DOCUMENT EXCERPT —
Bill Putnam once put a long, thin (but very tall) vocal chamber at one side of a control room, and hung the mike on a couple of clothesline pulleys, so he could vary the echo attack delay. As with a set of variable acoustics mechanisms in the studio room, the optimum setting was quickly determined, and the variables were let alone after that.
As an aside, Bill just loved chambers, at least partly because he not only recorded the first heavily echoed monster hit (Peg O My Heart with the Harmonicats, still the 2nd best seller of all time) he owned it. It was recorded on his Record Company Licence, Universal Records, and he leased it out. Big bucks. Built a new studio with the bucks.
In another case, the writer ran up a small chamber which rang about six seconds, and sounded wonderful on record work. Then we acquired some jingle clients, and stuck a cheap rug in middle of the chamber which we could unroll to pull the chamber time down to a couple of seconds on the theory that the jingle people wouldn't be able to handle a six second ringout at the end of a spot. Turned out they absolutely loved the long echo, and we just downpotted the ringout a little at the end of the spots. Either of those mechanisms could be remoted, but proved useless in the real world. In that same real world, the live chamber can't be varied for much of anything else except funny eq for effect. Questionable.
Fortunately, it doesn't need much of anything else, as unlike every synthetic system with which the writer has any experience, you can feed anything into a live chamber and it'll come out sounding terrific. A live chamber loves handclaps and claves, dotes on bass guitar and timpani, probably sounds good on cannons, and damn sure sounds good on everything else. It's primary advantage is that since it's a real room, it sounds like one in a way that nothing else can.
On the down side, it can't be made to sound like anything but a room, and from that standpoint it's a specialized device. In the case of a studio whose work involves extensive manipulation of material to produce sound tailored to a specific purpose, a live chamber may well be a waste of time and money. But: For studios in the business of preserving the illusion of reality, live chambers are indispensable. Motion picture work is a prime example of that kind of thing, and the film/TV people are pretty hard nosed about echo. Consider "ET" done on a spring chamber.
Preserving the illusion, or "getting a good picture" of the band is the major part of music recording whether the material is extensively over- dubbed or done as live as possible, and physical chambers contribute a great deal to the illusion. Oddly enough, they are very helpful in the case of overdubs, as their uniquely uniform response to all instruments yields a consistent acoustical environment to everything fed into them, with the result that they tend to merge overdubs into the overall sound. You'd never know the dubs weren't part of the original session, especially if you put a trace of live echo on the tracks you're overdubbing. In fact, a little live echo on a CD absolutely transforms the sound. So there's a case to be made for a live chamber, and there's a way to get it off the premises.
The next logical step involves construction and setup. To the surprise of absolutely nobody, a live chamber is a very live room. Actually, it's a totally live room, which makes construction a little different than for normal rooms. What's required is walls that neither absorb sound nor drumhead when driven by sound. In short, masonry. Don't panic. Masonry's cheap. Specifically, concrete block walls are cheap.

PROBLEMS TO SOLVE —
• 1. Answer these from the text on live echo chambers:
(a) Which record does the text call the first heavily echoed monster hit?
(b) About how long did the writer's small chamber ring?
(c) What kind of walls does the text say are cheap?
• 2. Reproduce word for word the part of the text on live echo chambers that opens with the words containing "As an aside, Bill" and closes with "with the bucks.".

RECORDED DATA —
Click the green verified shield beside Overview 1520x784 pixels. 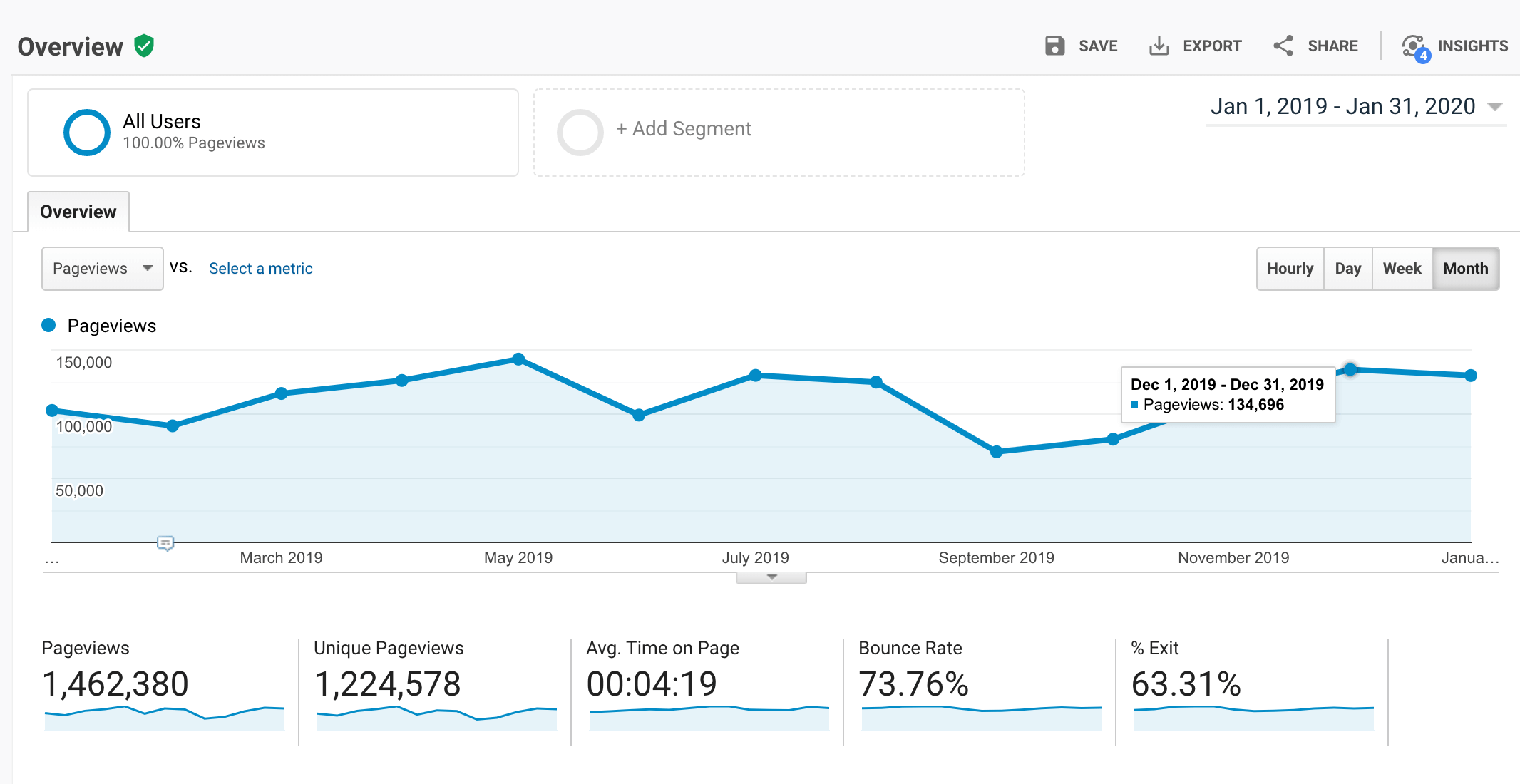144,46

SOLVED PROBLEMS —
• 1.
(a) Peg O My Heart with the Harmonicats
(b) About six seconds
(c) Concrete block walls

• 2.
As an aside, Bill just loved chambers, at least partly because he not only recorded the first heavily echoed monster hit (Peg O My Heart with the Harmonicats, still the 2nd best seller of all time) he owned it. It was recorded on his Record Company Licence, Universal Records, and he leased it out. Big bucks. Built a new studio with the bucks.